IF ANY reader wants to be known henceforth as the legitimate Lord Churwell of Churwell the title will rush him or her between £5,000 and £7,000.

All they have to do is flutter a lordly hand at a manorial auction shortly after 2pm next Thursday at the Stationers’ Hall, Ave Maria Lane, London, and the honour could be theirs.

The new Lord Churwell would be able to put his or her title on their passport, chequebook and credit cards and will presumably be able to say imperiously: "Do you know who I am?" when stopped by the police.

Not that it is likely to do them any good.

The new owner of the title will have bought just that – a title. The Lordship of the Manor of Churwell, on the outskirts of Batley, confers no lands, wealth or status of any kind.

So you won’t be able to go into Churwell dressed in ermine with your nose in the air and boss the locals around, unless, as they say in churlish common parlance, you want to get well bricked.

But it would certainly be chickens home to roost if someone from Huddersfield bought the title.

Until recently the Manor of Churwell belonged to the Earl of Dartmouth who, as we know – or ought to know – also owns a lot of land in Kirklees. He used to own a lot more, but times was ’ard and he had to part with a few acres.

The present earl is, however, the genuine article. His mother is Raine, Countess Spencer, stepmother to the late Princess Diana.

Ownership of Churwell, and indeed huge tracts of West Yorkshire including the best part of Huddersfield, fell to one Ilbert de Lacy shortly after 1066 and the Norman invasion.

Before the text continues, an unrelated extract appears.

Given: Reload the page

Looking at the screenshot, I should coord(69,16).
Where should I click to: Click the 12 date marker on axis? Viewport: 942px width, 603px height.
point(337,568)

William the Conqueror – whose contemporaries called him William the Bastard, partly because he was illegitimate and partly because he wasn’t very nice – gave sidekick Ilbert masses of land in the North. He then farmed it out to his own sidekicks.

Ilbert himself quite liked Pontefract, possibly because he had a taste for liquorice. So he built himself a castle there, where he was safe from the peasants. He also owned Almondbury and a descendant, Henry de Lacy, was given permission by King Stephen to build a small castle there.

I think you know the rest of the story.

These were real lords of the manor. They had the power of life and death – and used it.

Some were racist thugs who liked nothing better than to kill and torture a few Saxons if the mood took them and the hunting elsewhere was poor.

Those days are long gone and instead of castles to storm we have faceless corporations, incompetent councils and service providers with call centres halfway up the Himalayas.

It is highly unlikely that the next Lord Churwell will find his path smoothed in this troublesome modern world.

I imagine it will be just as difficult, if not more so ("Do you know who I am?") to get the boiler cleaned or the car serviced.

In fact, it makes you wonder why the title should confer anything at all on anybody. This sort of thing clearly does, because auction houses know their market and they don’t set or predict selling prices by plucking a figure out of the air.

We Brits are, like it or not, still intrigued by class. A whiff of the feudal system, however faint, still hangs in the air of 21st-century Britain.

So if you still think you can ‘lord it’ over people and you’re happy to lighten your wallet by about £5,000 or so, good luck.